═══ RECORDS SUPPLIED
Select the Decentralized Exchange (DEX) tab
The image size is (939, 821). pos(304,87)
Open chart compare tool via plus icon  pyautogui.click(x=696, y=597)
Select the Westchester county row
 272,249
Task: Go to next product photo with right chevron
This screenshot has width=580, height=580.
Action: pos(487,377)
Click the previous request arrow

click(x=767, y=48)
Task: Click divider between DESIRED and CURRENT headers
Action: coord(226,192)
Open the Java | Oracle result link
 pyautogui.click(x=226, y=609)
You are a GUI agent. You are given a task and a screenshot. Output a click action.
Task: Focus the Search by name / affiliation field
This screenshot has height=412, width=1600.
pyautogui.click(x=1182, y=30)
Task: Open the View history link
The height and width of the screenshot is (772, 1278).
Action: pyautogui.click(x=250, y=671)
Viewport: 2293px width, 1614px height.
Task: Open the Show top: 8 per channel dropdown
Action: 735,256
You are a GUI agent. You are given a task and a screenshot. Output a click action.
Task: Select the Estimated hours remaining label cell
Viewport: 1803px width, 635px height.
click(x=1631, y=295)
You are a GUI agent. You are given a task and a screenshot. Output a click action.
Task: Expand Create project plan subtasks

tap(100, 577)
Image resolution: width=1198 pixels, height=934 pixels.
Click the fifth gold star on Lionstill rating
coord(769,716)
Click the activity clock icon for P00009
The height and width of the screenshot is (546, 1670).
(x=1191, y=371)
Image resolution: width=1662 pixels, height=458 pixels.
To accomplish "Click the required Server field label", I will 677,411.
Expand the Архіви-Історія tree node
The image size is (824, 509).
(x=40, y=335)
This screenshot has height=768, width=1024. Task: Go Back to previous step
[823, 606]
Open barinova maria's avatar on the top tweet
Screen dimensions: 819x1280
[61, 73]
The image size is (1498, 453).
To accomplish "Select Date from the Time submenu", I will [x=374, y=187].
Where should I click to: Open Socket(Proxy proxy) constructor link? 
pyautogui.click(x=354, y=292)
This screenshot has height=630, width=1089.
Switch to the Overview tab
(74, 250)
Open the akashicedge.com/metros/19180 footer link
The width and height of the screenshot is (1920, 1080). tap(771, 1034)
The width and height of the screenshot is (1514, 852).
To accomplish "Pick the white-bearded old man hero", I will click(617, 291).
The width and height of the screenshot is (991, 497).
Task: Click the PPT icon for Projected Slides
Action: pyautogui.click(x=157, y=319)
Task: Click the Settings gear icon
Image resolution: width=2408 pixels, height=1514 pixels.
══════
Please list every line of the material above that contains the string "field".

Task: Focus the Search by name / affiliation field
To accomplish "Click the required Server field label", I will 677,411.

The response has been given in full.